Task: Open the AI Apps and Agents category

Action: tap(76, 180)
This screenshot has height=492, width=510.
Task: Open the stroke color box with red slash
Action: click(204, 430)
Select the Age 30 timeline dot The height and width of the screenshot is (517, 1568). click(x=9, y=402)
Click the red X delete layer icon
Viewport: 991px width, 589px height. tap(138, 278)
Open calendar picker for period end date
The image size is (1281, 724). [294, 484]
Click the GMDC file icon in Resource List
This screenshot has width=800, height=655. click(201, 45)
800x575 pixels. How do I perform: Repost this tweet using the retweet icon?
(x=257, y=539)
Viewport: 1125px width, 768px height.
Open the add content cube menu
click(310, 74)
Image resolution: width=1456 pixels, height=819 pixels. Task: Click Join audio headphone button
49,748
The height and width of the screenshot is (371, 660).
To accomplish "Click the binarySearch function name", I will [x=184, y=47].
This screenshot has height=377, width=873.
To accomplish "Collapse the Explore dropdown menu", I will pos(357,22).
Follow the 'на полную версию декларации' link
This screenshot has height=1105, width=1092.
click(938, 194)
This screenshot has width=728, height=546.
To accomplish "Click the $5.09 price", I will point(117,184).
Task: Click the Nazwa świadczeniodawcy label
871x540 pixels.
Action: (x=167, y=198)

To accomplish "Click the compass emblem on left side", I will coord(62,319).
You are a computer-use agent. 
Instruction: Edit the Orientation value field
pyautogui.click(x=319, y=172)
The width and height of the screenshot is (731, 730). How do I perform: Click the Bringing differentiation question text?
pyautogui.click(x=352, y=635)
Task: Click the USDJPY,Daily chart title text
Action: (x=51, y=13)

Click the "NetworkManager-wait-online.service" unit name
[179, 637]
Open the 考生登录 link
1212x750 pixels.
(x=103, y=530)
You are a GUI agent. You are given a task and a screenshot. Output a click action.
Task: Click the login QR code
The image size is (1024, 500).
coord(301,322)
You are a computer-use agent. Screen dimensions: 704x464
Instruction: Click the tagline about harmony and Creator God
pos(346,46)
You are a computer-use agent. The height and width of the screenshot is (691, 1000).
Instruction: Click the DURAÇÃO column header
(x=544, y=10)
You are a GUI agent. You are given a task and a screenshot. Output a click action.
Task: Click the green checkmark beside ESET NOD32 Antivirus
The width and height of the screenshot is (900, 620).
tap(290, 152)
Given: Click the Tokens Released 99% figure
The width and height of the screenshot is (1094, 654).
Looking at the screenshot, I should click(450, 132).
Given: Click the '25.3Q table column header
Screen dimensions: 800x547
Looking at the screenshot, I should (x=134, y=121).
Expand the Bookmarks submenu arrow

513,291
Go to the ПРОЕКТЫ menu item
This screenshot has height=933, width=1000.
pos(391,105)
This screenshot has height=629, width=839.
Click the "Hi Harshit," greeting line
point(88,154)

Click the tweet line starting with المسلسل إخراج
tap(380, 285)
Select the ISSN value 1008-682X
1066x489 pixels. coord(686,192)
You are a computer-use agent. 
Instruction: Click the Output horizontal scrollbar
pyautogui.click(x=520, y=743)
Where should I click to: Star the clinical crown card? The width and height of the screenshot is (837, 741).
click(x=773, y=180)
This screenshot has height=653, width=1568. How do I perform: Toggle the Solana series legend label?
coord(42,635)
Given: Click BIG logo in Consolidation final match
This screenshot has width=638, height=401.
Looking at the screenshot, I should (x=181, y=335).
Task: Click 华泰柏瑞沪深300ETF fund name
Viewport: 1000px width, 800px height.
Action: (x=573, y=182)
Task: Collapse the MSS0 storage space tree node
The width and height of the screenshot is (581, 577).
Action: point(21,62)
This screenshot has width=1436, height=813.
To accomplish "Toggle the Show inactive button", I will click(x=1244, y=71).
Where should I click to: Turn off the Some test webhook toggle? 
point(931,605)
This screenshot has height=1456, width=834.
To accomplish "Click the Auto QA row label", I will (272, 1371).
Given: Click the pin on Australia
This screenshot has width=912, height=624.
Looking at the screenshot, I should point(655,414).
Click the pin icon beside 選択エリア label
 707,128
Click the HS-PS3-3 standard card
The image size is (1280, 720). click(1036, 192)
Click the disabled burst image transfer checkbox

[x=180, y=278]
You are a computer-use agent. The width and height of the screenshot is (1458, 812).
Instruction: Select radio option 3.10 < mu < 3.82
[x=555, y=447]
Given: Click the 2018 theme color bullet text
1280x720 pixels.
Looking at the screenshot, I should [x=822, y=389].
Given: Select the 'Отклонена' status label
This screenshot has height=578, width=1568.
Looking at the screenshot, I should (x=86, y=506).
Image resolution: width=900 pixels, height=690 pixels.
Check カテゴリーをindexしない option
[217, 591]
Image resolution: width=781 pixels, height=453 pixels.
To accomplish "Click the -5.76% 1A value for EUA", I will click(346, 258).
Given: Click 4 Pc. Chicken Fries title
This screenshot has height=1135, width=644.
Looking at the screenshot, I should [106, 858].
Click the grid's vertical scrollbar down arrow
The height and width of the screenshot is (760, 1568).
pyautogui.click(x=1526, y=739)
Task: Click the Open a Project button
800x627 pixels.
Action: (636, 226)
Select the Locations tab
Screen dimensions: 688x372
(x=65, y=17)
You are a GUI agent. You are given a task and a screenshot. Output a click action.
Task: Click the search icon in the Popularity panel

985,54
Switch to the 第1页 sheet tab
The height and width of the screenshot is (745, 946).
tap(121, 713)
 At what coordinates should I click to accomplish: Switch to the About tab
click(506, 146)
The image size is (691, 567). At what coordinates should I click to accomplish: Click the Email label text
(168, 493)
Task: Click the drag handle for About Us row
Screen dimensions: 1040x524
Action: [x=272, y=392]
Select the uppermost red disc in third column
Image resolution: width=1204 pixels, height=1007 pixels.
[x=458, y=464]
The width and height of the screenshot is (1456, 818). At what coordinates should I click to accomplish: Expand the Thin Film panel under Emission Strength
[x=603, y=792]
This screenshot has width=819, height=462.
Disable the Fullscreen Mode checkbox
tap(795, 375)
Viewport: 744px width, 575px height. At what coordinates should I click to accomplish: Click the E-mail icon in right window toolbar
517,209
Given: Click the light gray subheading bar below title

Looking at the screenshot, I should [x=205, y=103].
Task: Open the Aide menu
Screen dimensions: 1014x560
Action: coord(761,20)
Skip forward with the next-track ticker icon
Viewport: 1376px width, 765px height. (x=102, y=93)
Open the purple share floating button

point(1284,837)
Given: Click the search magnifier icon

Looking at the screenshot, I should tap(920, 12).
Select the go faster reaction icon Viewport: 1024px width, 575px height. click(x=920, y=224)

What you will do. Find every line in the records that contains the word "computer"; copy those lines.

Written solution.
You are a computer-use agent. 
You are a computer-use agent. Screen dimensions: 704x464
You are a computer-use agent. The height and width of the screenshot is (691, 1000).
You are a computer-use agent. 
You are a computer-use agent. The width and height of the screenshot is (1458, 812).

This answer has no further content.